Num Estado de direito democrático, as maiorias parlamentares fazem-se e desfazem-se, os Governos formam-se e são substituídos, o sentido de voto dos eleitores e o dos próprios deputados muda de acordo com o momento e com as circunstâncias em que é exercido. O que não muda, a não ser pela natural e inexorável passagem do tempo, aquilo que é perene e que nos foi legado, sendo, por conseguinte, nosso dever passar às gerações seguintes o mais possível intocado, é o nosso património cultural, a base verdadeira de toda a nossa identidade colectiva, ou seja, numa palavra, a nossa Língua. Os valores fundamentais de uma Nação não se mudam por decreto.
De resto, teria sido isso mesmo que o legislador deveria ter acautelado, já que o carácter da Língua Portuguesa enquanto património cultural está devidamente protegido pela Constituição da República, conforme previsto no Art.º 9º, alíneas e) e f) e no Art.º 78º, alíneas c) e d).
Note-se ainda que os dois maiores Países Africanos de Língua Oficial Portuguesa (PALOP), isto é, Angola e Moçambique, não ratificaram o AO nem apresentam qualquer previsão para a sua implementação. Ou seja, a putativa “ortografia unificada” em todo o espaço lusófono está assim desde já comprometida e inviabilizada, de facto e de jure, com a agravante de se ir cavando por isso mesmo, cada vez mais, o fosso entre as duas normas ortográficas existentes. O que significa, evidentemente, ter a pretensão de “unificação” um efeito prático rigorosamente inverso.

3. Razões económicas
O adiamento para o ano lectivo de 2011/2012 dos novos programas de Língua Portuguesa, referente aos níveis Básico e Secundário, é um óbvio indício de que as estruturas educativas não estavam nem estão preparadas para a entrada em vigor do AO e um claro sinal político de que o próprio Governo não sabe o que fazer com o dito, ao certo, de tal forma a sua aplicação se revela… impraticável.

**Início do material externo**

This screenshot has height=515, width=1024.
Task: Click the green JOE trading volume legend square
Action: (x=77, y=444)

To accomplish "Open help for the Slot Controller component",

Não resulta claro, porque tal não é referido nas respectivas motivações, se este adiamento foi decidido com base nos custos previsíveis envolvidos (novas edições de manuais, formação de professores, etc.), de mais a mais tendo-se em atenção a situação económica de grave crise vigente, mas parece evidente que o factor económico terá influenciado a decisão política. E isto comprova, e por maioria de razões quando é o próprio Estado a tomar a iniciativa do adiamento, a absoluta necessidade, a urgência extrema da tomada de medidas que impeçam a sangria de recursos e o acréscimo de despesas que a implementação do AO inevitavelmente provocou já e que poderia continuar a provocar caso não fosse revogada.

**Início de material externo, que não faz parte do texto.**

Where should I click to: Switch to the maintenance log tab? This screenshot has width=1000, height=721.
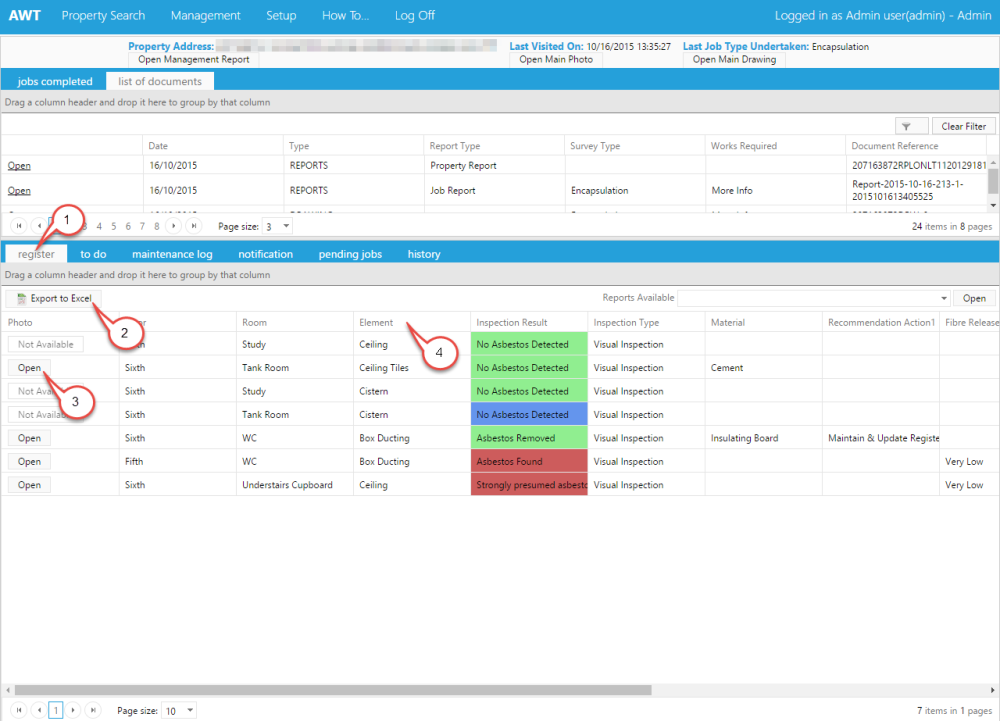coord(173,254)
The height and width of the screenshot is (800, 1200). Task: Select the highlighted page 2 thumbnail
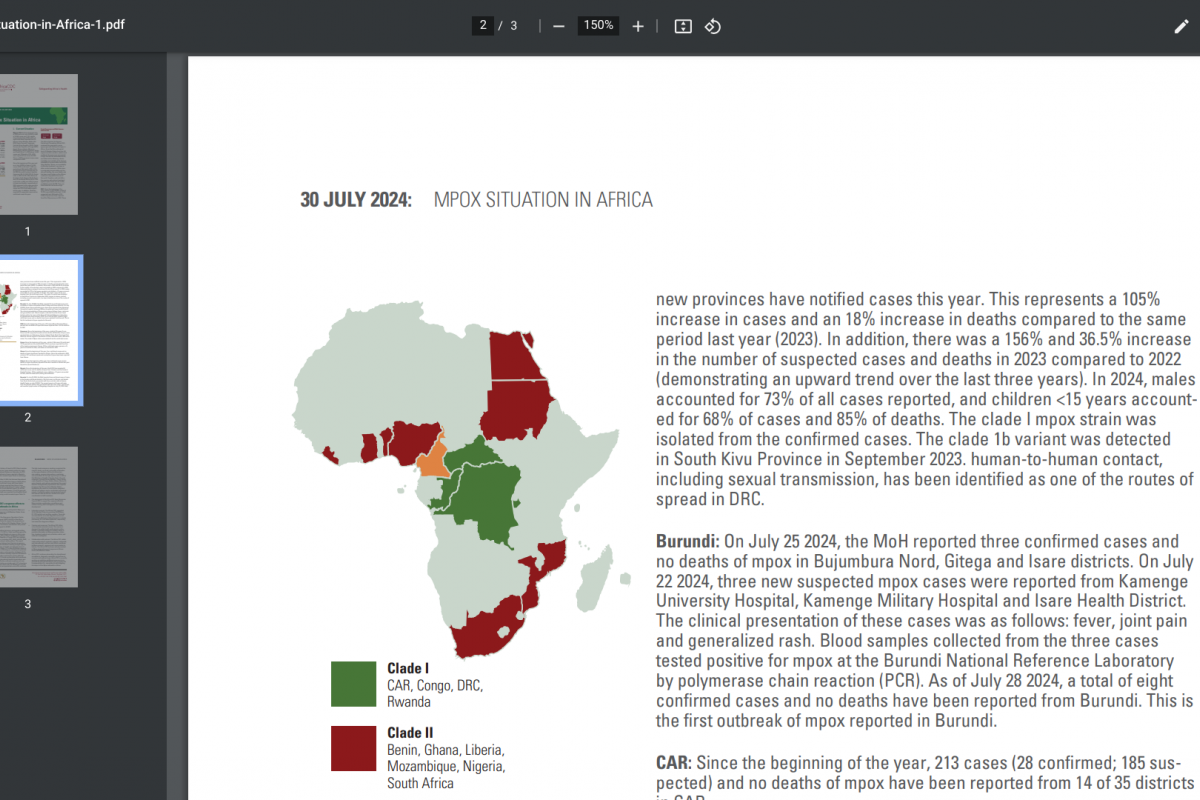click(38, 330)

Ainda é possível, por conseguinte, evitar essa sangria e esse acréscimo, ou seja, inviabilizar sem quaisquer encargos acrescidos, bem pelo contrário, os custos associados à inopinada, precipitada e ilegítima entrada em vigor deste Acordo, custos esses cujas repercussões são já sensíveis, atravessando todo o tecido social e nomeadamente no que ao sector estrutural do Ensino diz respeito.

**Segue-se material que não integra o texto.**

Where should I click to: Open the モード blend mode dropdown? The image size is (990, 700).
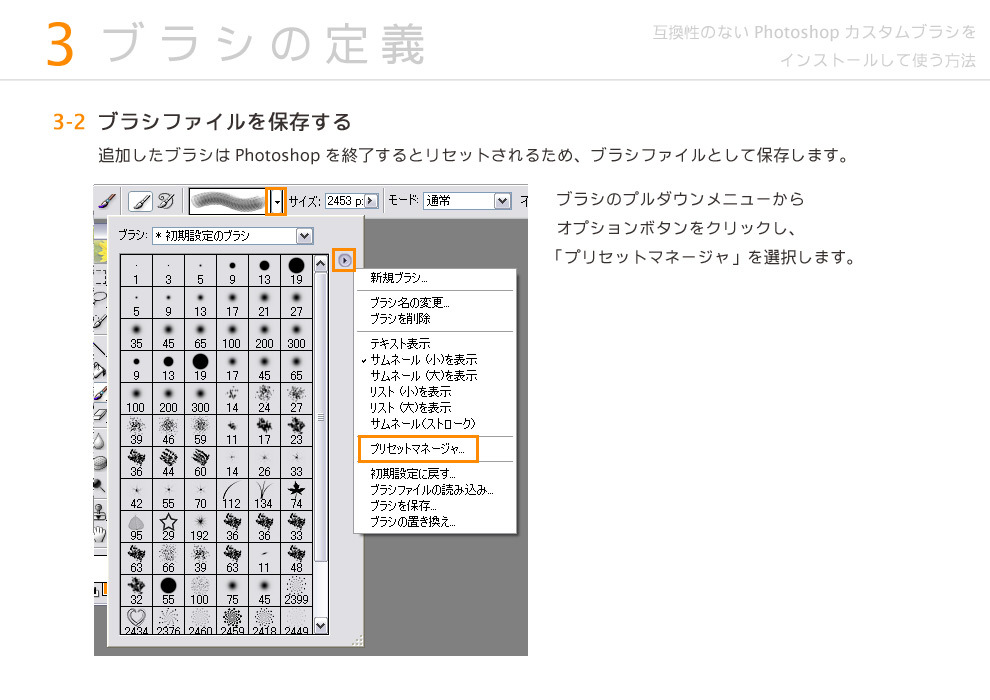click(502, 201)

Se bem que não haja nem nunca tenha sido feito qualquer estudo sobre o impacto económico previsível, são por demais evidentes os efeitos devastadores de semelhante precipitação, a todos os níveis e em todas as áreas profissionais, desde a simples edição de manuais escolares à completa ruína de sectores profissionais inteiros como, por exemplo, os tradutores independentes e os pequenos editores, passando pela eliminação e substituição de milhões de livros, impressos e dísticos em todas as repartições e serviços da Administração Pública.
Seria fastidioso e redundante enumerar todas as outras profissões directamente afectadas pelo AO, além dos já referidos editores, livreiros e tradutores, mas não esqueçamos todos aqueles profissionais cujos legítimos e mais básicos interesses não foram minimamente acautelados, como os revisores e operadores de texto, os bibliotecários e arquivistas, os publicitários e locutores ou, de forma geral, todos aqueles profissionais directamente ligados à Língua ou à palavra escrita.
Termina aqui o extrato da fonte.